Start of Block

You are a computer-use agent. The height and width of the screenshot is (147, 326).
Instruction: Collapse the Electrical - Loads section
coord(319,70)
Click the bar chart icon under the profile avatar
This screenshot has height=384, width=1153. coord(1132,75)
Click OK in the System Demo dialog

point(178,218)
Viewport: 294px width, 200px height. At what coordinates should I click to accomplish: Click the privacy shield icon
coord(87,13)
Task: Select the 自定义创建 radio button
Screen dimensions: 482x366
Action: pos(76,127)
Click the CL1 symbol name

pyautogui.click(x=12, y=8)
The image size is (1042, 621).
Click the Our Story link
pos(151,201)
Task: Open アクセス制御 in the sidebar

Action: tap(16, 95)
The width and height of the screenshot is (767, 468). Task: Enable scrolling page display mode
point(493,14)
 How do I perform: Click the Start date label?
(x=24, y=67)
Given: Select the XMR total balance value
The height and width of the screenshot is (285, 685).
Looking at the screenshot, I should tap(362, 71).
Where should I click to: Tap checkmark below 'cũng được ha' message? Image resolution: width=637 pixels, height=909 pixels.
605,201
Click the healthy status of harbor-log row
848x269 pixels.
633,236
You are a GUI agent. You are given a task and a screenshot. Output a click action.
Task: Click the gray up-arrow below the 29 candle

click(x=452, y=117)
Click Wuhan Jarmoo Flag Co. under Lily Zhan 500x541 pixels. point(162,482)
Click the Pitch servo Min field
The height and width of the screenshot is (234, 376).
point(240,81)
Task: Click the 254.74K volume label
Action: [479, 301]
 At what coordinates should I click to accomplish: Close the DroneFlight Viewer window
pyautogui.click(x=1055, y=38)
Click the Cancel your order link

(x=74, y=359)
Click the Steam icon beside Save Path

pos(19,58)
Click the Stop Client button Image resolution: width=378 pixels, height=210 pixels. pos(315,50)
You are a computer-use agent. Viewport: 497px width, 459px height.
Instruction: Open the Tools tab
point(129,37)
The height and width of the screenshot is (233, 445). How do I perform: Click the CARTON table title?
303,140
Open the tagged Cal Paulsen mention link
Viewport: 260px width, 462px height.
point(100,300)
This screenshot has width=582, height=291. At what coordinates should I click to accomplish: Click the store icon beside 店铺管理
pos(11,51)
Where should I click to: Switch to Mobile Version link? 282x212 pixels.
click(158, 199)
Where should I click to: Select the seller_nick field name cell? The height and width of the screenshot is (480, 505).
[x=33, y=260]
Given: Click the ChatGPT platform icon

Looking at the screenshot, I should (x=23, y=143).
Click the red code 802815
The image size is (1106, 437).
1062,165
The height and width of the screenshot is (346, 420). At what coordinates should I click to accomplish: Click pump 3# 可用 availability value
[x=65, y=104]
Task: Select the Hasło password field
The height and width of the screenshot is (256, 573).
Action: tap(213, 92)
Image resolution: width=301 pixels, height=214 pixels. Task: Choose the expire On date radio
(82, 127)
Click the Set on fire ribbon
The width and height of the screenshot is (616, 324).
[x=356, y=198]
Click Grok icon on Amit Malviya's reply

End of Block

• **Task to complete**
What is the number of lines in the records that contain the word "button"? Answer with the number and nothing else.

• **Answer box**
2